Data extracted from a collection
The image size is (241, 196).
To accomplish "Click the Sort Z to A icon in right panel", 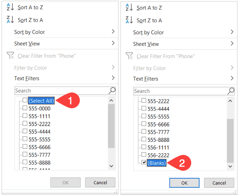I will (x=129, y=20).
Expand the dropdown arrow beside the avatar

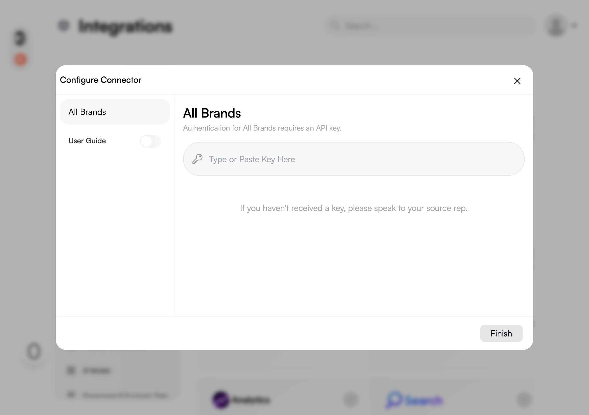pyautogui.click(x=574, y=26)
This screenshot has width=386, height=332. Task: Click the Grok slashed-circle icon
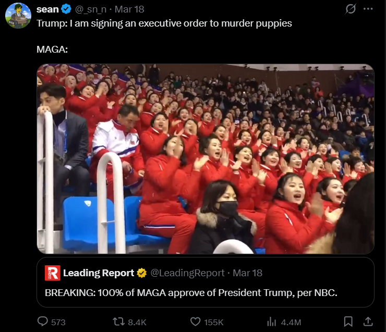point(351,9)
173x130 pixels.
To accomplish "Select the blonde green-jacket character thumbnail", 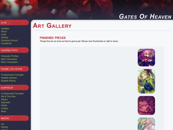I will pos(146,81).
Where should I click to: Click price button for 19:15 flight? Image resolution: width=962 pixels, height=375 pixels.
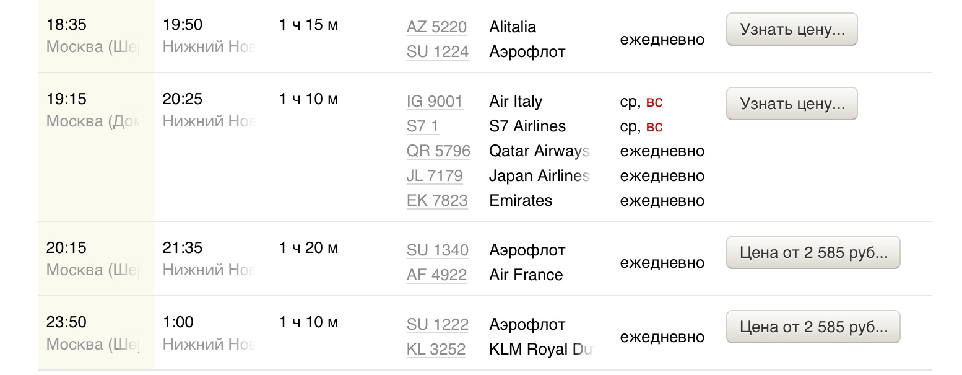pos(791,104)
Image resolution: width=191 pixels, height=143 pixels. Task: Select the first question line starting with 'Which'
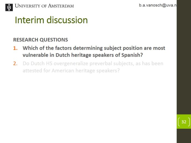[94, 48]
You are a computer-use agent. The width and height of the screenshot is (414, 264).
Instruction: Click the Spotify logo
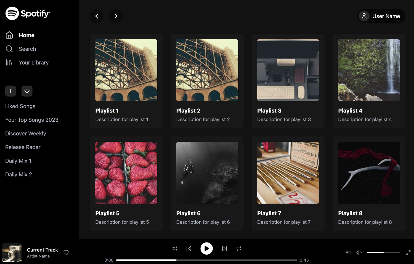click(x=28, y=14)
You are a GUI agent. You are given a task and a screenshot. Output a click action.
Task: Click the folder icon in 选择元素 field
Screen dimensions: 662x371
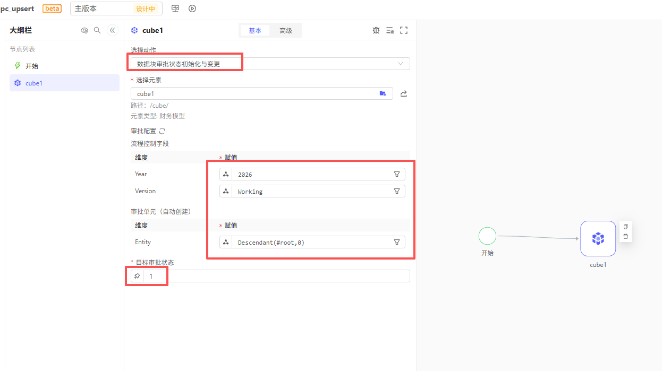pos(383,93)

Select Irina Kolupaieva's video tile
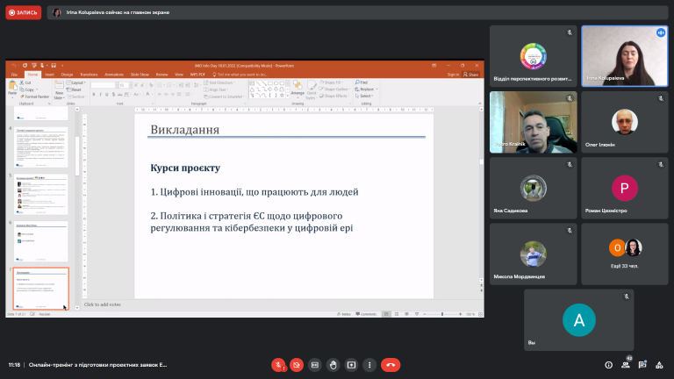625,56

--

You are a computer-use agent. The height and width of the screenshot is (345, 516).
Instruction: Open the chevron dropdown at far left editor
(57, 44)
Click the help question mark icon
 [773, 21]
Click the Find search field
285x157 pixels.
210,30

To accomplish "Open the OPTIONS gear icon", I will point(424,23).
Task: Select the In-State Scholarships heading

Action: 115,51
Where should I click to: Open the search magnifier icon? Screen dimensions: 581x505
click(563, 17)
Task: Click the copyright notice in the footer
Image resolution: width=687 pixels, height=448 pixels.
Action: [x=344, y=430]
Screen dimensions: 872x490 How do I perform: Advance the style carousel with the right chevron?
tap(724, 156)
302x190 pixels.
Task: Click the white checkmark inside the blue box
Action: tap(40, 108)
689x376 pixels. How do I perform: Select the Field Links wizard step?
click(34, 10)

WHAT TO PRODUCE:
Within the records, filter for lines that contain the word "agent" and show each one.

COMPLETED EXERCISE:
You are a computer-use agent. The width and height of the screenshot is (414, 264).
You are a GUI agent. You are given a task and a screenshot. Output a click action.
You are a computer-use agent. The height and width of the screenshot is (345, 516).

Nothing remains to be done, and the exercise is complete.